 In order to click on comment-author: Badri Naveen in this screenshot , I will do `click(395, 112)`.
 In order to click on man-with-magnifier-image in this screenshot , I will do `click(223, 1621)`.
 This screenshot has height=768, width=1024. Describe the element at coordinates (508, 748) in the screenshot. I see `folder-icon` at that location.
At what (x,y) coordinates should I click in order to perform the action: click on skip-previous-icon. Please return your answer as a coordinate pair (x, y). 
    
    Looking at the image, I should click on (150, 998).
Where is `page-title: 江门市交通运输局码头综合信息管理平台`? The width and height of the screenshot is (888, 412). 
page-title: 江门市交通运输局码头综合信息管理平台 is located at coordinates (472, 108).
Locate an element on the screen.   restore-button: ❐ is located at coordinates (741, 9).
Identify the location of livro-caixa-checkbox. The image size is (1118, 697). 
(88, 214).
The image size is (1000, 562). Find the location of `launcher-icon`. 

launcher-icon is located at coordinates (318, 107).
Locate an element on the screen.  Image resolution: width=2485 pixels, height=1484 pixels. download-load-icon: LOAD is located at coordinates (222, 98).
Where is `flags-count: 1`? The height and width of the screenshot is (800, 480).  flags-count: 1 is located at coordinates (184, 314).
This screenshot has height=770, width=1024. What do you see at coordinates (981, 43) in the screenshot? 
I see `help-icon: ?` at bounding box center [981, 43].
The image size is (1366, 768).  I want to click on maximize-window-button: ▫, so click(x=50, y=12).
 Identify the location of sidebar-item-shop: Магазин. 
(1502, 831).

====

Give the lines of the listing between the line holding "The image size is (1000, 562)." and the line holding "coordinates (184, 314).", inclusive, as a Markdown table with the columns Row and Line. Leave out blank lines.

Written answer:
| Row | Line |
|---|---|
| 1 | The image size is (1000, 562). Find the location of `launcher-icon`.  |
| 2 | launcher-icon is located at coordinates (318, 107). |
| 3 | Locate an element on the screen.  Image resolution: width=2485 pixels, height=1484 pixels. download-load-icon: LOAD is located at coordinates (222, 98). |
| 4 | Where is `flags-count: 1`? The height and width of the screenshot is (800, 480).  flags-count: 1 is located at coordinates (184, 314). |